● **DATASET EXCERPTS**
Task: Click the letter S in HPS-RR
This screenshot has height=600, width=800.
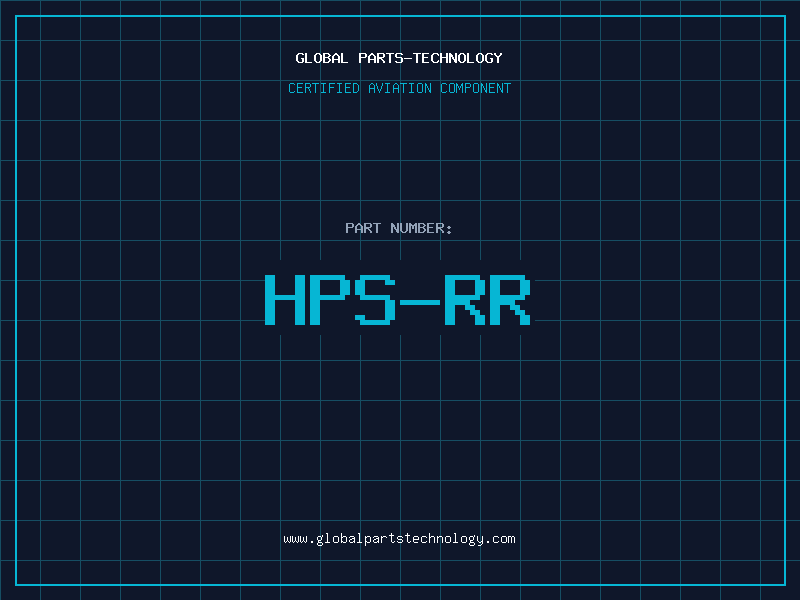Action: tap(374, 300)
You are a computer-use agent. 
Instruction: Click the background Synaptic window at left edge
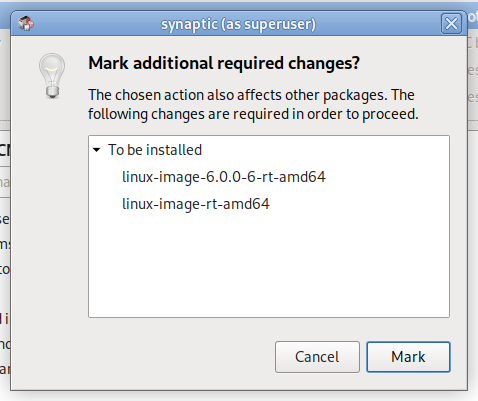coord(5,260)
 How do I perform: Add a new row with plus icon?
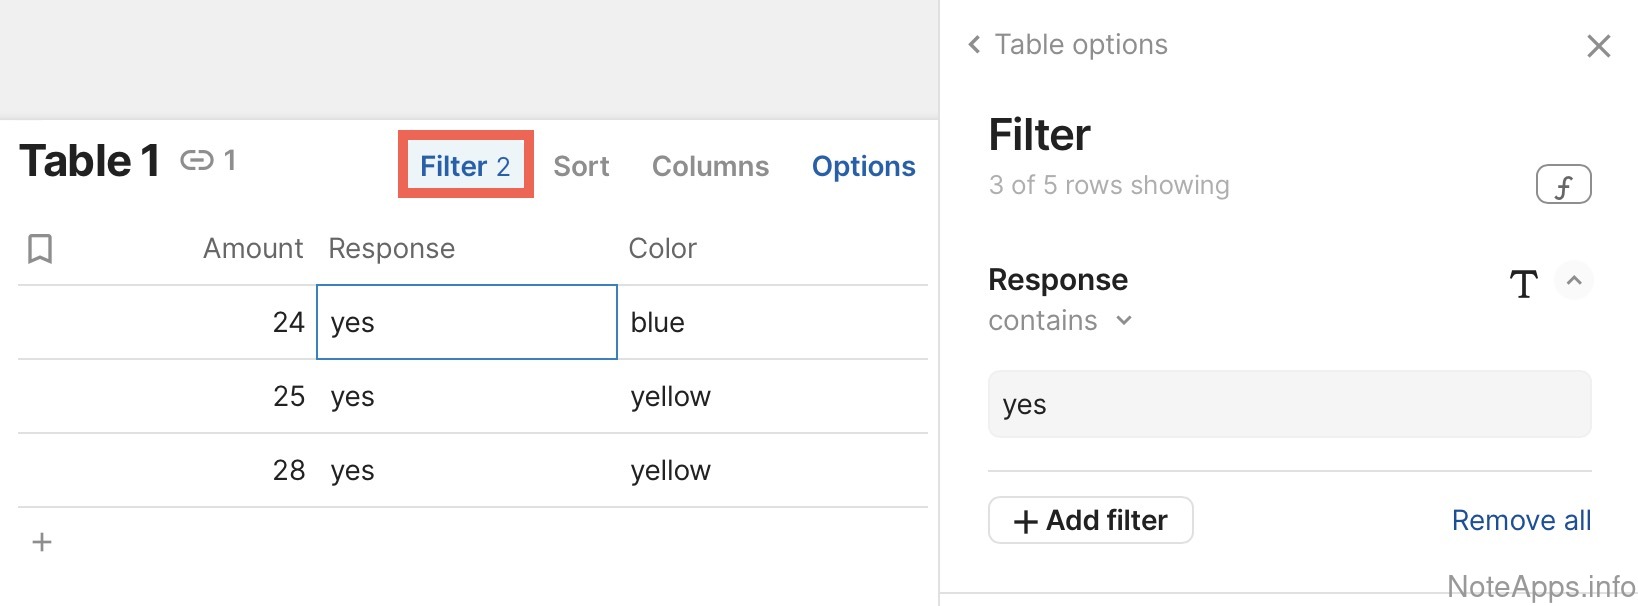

● **WHAT YOU SHOULD DO**
A word-for-word transcription of the listing is needed, minus its images.

● **YOUR SOLUTION**
Task: Click the letter S in HPS-RR
This screenshot has height=600, width=800.
Action: tap(374, 300)
You are a computer-use agent. 
Instruction: Click the background Synaptic window at left edge
coord(5,260)
 How do I perform: Add a new row with plus icon?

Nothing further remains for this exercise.